Sonali Deraniyagala's universe changed the moment the sea came and took away her entire family -- her parents, her husband and her children -- on December 26, 2004, just as they were preparing to leave their resort hotel in Yala on the south coast of Sri Lanka. In her book "Wave" she writes, “No moment of separation, not one that I was aware of anyway. It was not like I tried to cling to my children as they were torn from my arms, it was not like they were yanked from me, not like I saw them dead. They simply vanished from my life forever.”


Ms. Deraniyagala’s writing is stark, almost poetic, with brief, concise sentences, almost as if to write one more word would be to open the floodgates  (no pun intended) of unimaginable horror. For eight years, she struggles to forget and then forces herself to remember, lest she lose them again. With grace and dignity, Ms. Deraniyagala lets us into the darkest  areas of her heart as she goes on her journey of grief, and eventually finds a semblance of a new life and a degree of peace.

Often we are witness to horrendous events such as the 2004 tsunami, the 2001 World Trade Center collapse, the Newtown massacre, and we say, “How terrible, how ghastly…” Ms.
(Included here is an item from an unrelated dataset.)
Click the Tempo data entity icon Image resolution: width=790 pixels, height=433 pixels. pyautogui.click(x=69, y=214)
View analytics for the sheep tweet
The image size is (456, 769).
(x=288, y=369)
Deraniyagala takes us inside the event. We watch the wave coming in, we smell the ocean; we feel the emptiness as she returns to her house in London and finds all her family's belongings just where they were when she left, her sons' soccer outfits with the grass stains still on them.
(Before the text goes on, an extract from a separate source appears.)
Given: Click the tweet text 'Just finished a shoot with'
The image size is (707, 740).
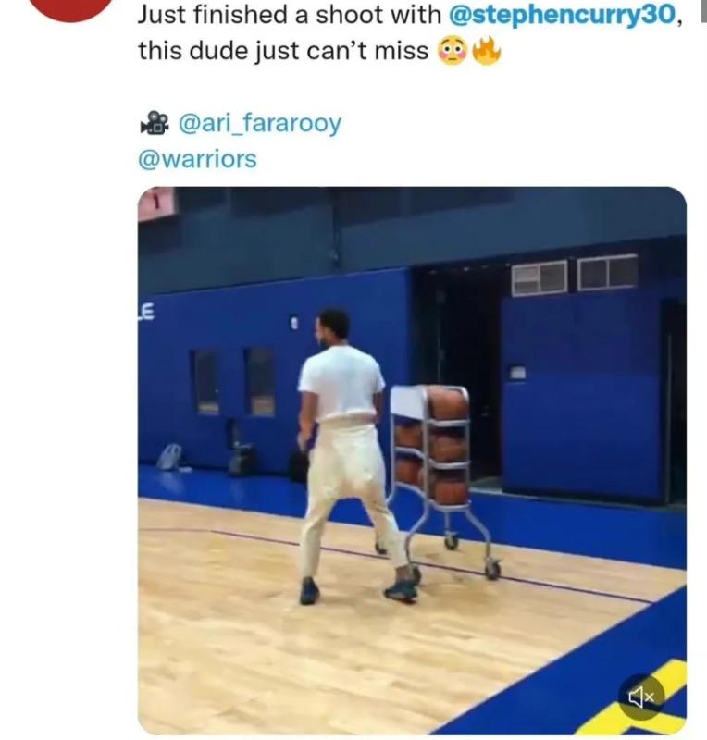Looking at the screenshot, I should point(289,15).
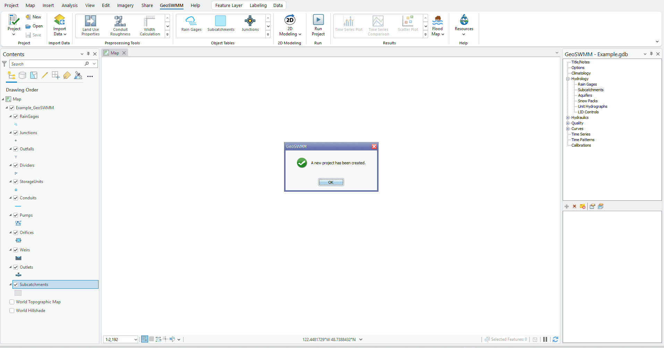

Years after the tsunami struck, Deraniyagala returned to what was left of the demolished hotel in Sri Lanka. "I lay on the warm floor of our hotel room as a slow moon scaled above the sea…. At the edge of this floor, there was a small bolt-hole, filled with sand. When I saw the wave coming toward us, I asked Vik to shut that back door.  It was into this bolt-hole that he pulled down the lock. Now I traced the rim with my fingers. I cleaned out the sand."  This book is not for the faint of heart. It is gut-wrenchingly honest, but you won't want to put it down. Over 230,000 people perished in the 2004 tsunami. This book brings home the fact that each and every one of them had lives and stories, and grass-stained soccer outfits left behind.

8 comments:

The Bug said...

Oh my how heart-wrenching and beautiful her words are... I don't know if I would have the courage to read them...

Leslie: said...

I remember that horrific event and feel for all who experienced it or were taken forever...I must look for the book! Thanks for the recommendation.

PinkPanthress said...

I, too, remember the news from that morning when I woke up.
I wonder if I have this book on my online to-read shelf. And if not I must see to it!

Russell said...

Sounds like a most interesting book to read. Events such as this are impossible to really appreciate unless you have actually had to live through them and experience all that goes with such a tragedy.
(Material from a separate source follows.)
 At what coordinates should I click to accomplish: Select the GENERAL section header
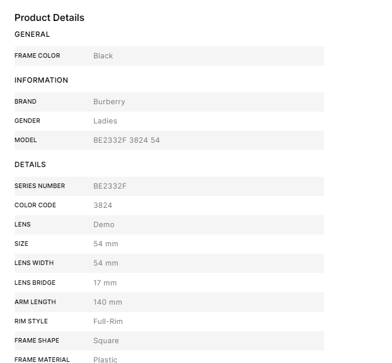[x=32, y=35]
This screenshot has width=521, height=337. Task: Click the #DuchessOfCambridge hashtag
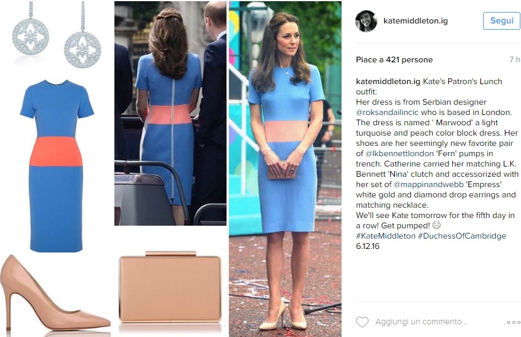coord(462,236)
The fact this woman is willing to share with us some of her feelings and insight is a gift.

DJan said...

It is not ever the escapist literature that heals me, but these kinds of books. Thank you for the review. I will see if I can get it at my library.

BioniKat said...

The fragility of life only becomes real when we lose our own loved ones. Until such time, we mourn in shock the global loss of enormous numbers of people in a disaster such as the Tsunami but it takes the words of a woman focusing on small details preceding the loss of her loved ones to bring home the magnitude of suffering of individuals and how they are able to cope with this loss.

Kimberly said...

Oh wow...I might have to stop for a minute & pick this little gem up.

Thanks for sharing.

Leilani Tresise said...

simply profound... Thank you Jo.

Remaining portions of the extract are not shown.